Androgenic hormone can modulate their effect through changes in their serum levels, or in the sensitivity or activity of their receptors. Li et al. defined an up-regulation in androgen receptors in the kidneys of patients with urolithiasis and linked the intergender difference of incidence to this condition [15].
Increased urinary excretion of uric acid is another risk factor for calcium stone disease that can form the nidus for calcium stone configuration. Heller et al. found lower daily excretion of urinary uric acid in women than men [16]. Unlike in another study, Shakhssalim et al. found no significant difference for testosterone and estradiol between the male active renal calcium stone formers and control groups serum testosterone was related to higher urinary excretion of uric acid in patients so postulated the possibility of testosterone involvement in the pathogenesis of renal stones through higher urinary uric acid and oxalate excretion [4]. In the present study 24- hour urinary excretion of oxalate levels were higher in PCOS group than healthy controls but we found no statistical significance (p =0.07).
Urinary citrate has a chelating activity against calcium ions regarded as an inhibitor of calcium-containing stone formation. Urinary citrate levels are clearly lower in stone formers than in healthy adults and in women than men [4]. In our study we found lower urinary citrate levels in PCOS group than healthy subjects.

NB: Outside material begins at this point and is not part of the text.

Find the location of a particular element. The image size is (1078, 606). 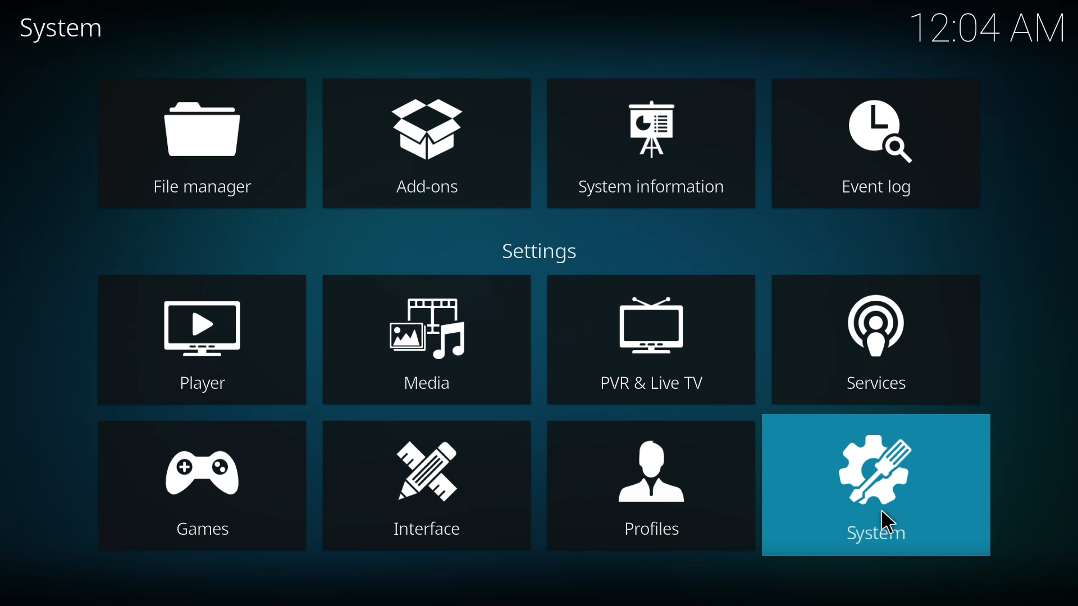

event log is located at coordinates (879, 145).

As a result in our study we found statistically significantly higher urinary oxalate levels, higher urinary uric acid levels and lower urinary citrate levels which promote lithogenesis in PCOS patients than healthy controls suggesting the effect of testosterone. Small sample size of our study may have caused nonsignificant results in urinary uric acid and citrate levels.
Hyperandrogenism, the main feature of PCOS, may trigger the urinary stone formation besides hirsutism, alopecia and acne. Early identification of the situation will help to take protective measures in the PCOS patients.